# What is required:
Output, exactly and in full, only the lines from the one containing "You are a GUI" to the last line of the data. Pictures should not appear.
Dataset records: Begin
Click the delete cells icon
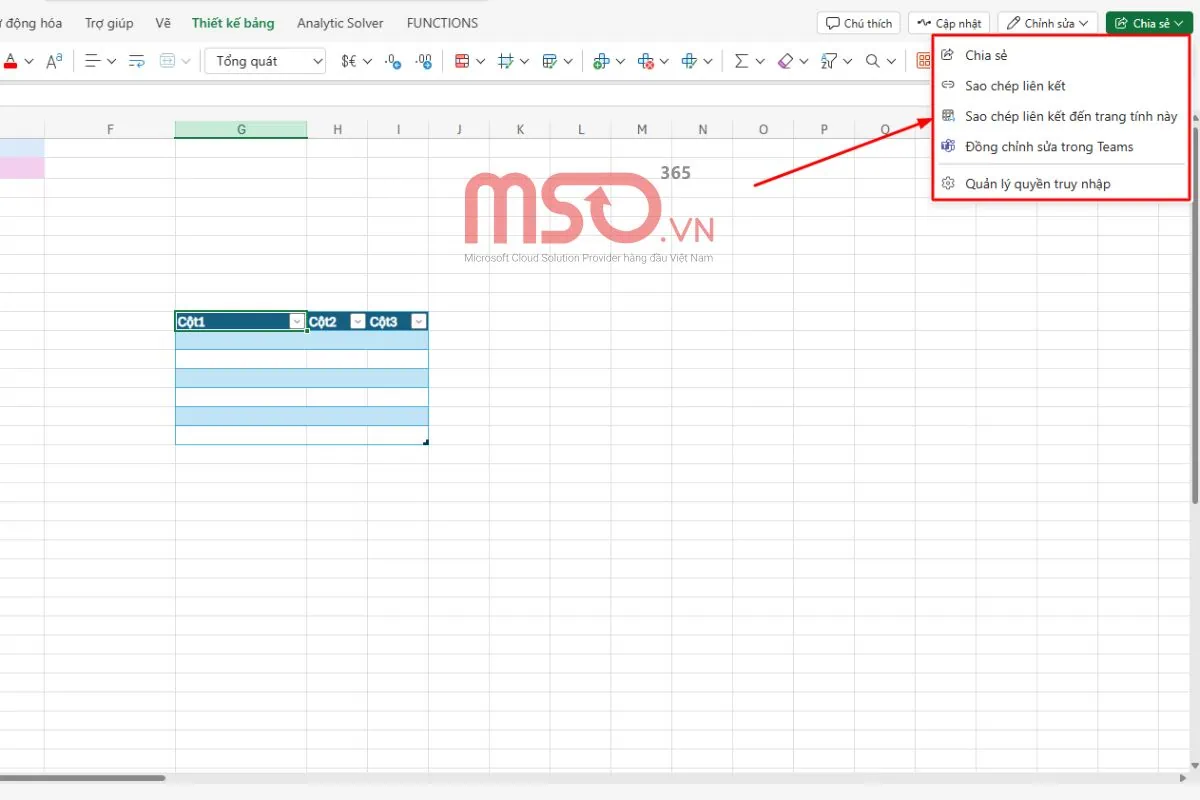pyautogui.click(x=646, y=61)
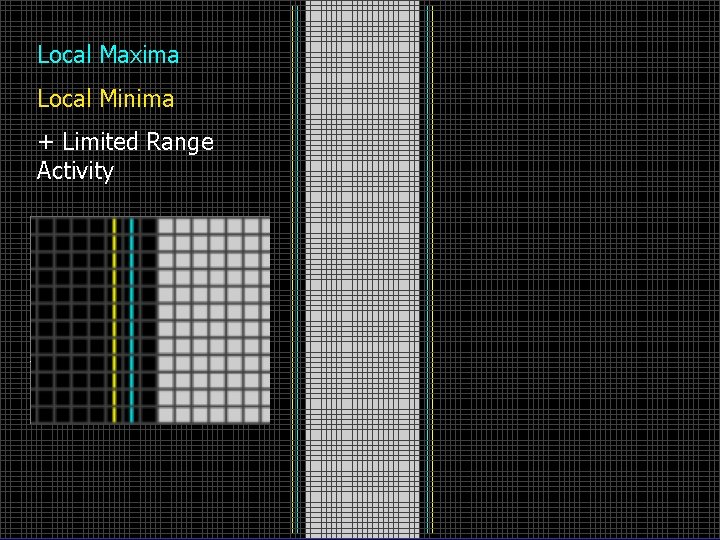
Task: Click the light gray cells in inset
Action: coord(214,320)
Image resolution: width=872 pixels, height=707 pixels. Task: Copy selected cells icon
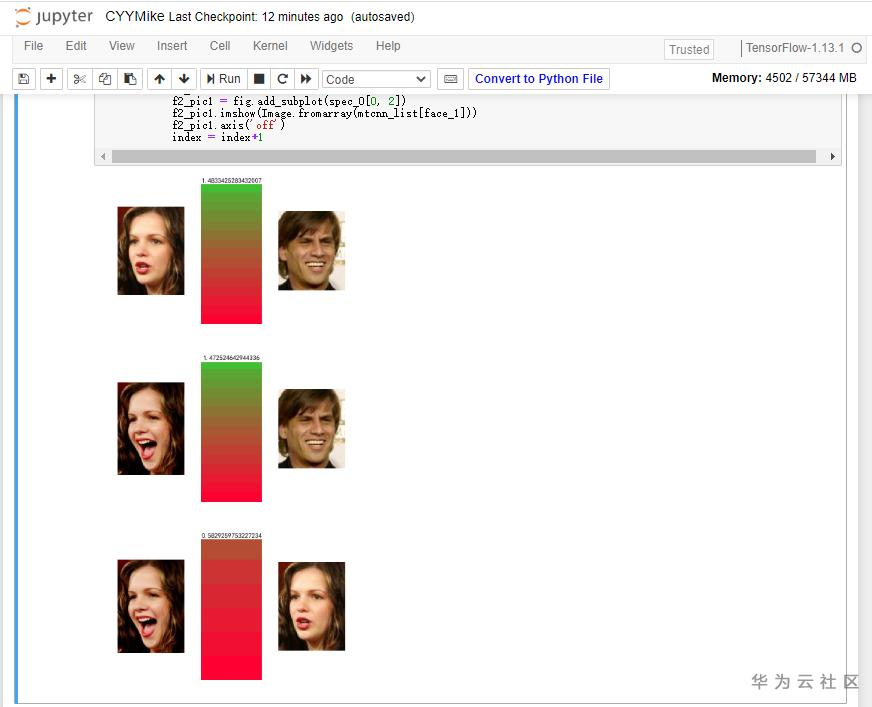(105, 79)
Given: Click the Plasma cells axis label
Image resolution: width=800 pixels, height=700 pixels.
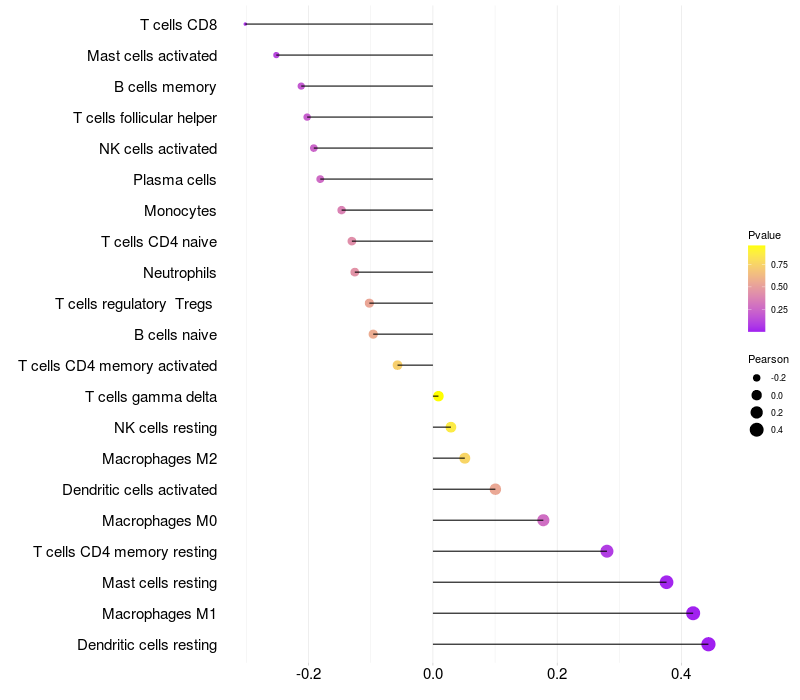Looking at the screenshot, I should [174, 180].
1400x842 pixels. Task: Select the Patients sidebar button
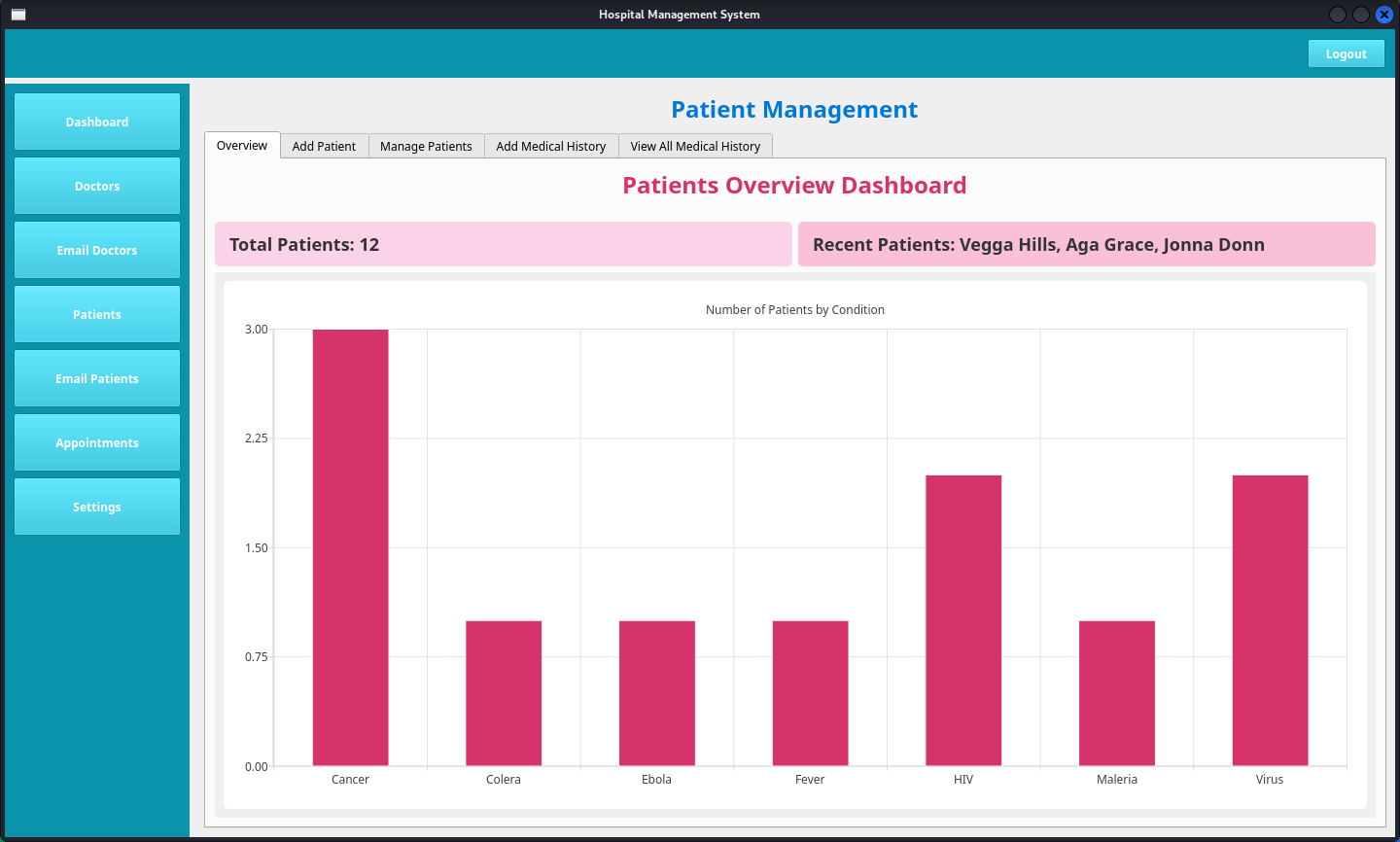tap(97, 314)

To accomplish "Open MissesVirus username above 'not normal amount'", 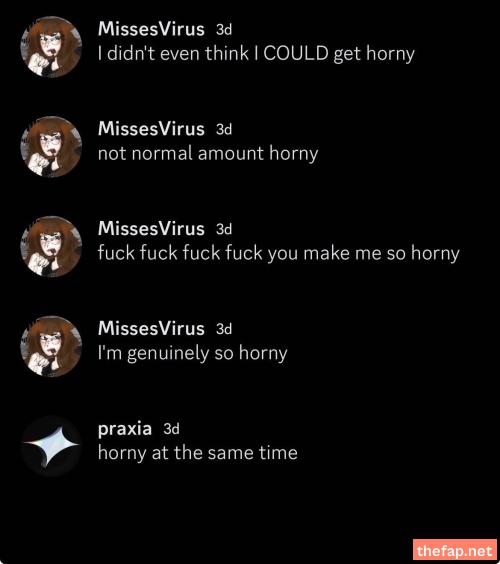I will point(151,129).
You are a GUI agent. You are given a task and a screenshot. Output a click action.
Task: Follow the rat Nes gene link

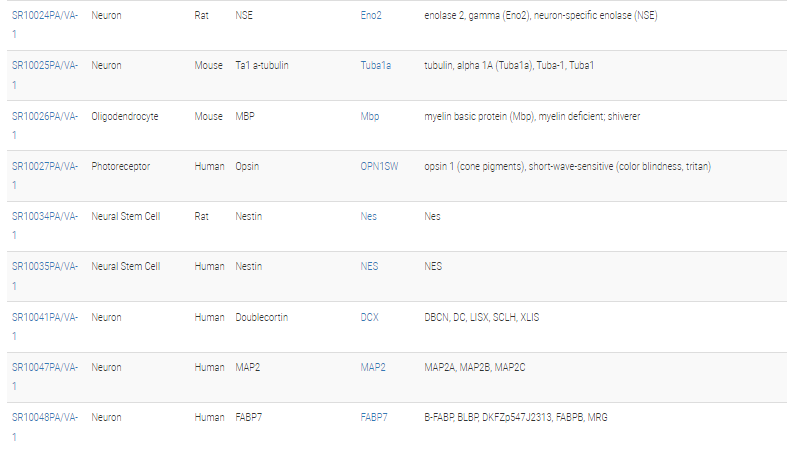click(368, 216)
Dataset records: End
# Task answer:
You are a GUI agent. You are given a task and a screenshot. Output a click action.
Task: Follow the rat Nes gene link

click(368, 216)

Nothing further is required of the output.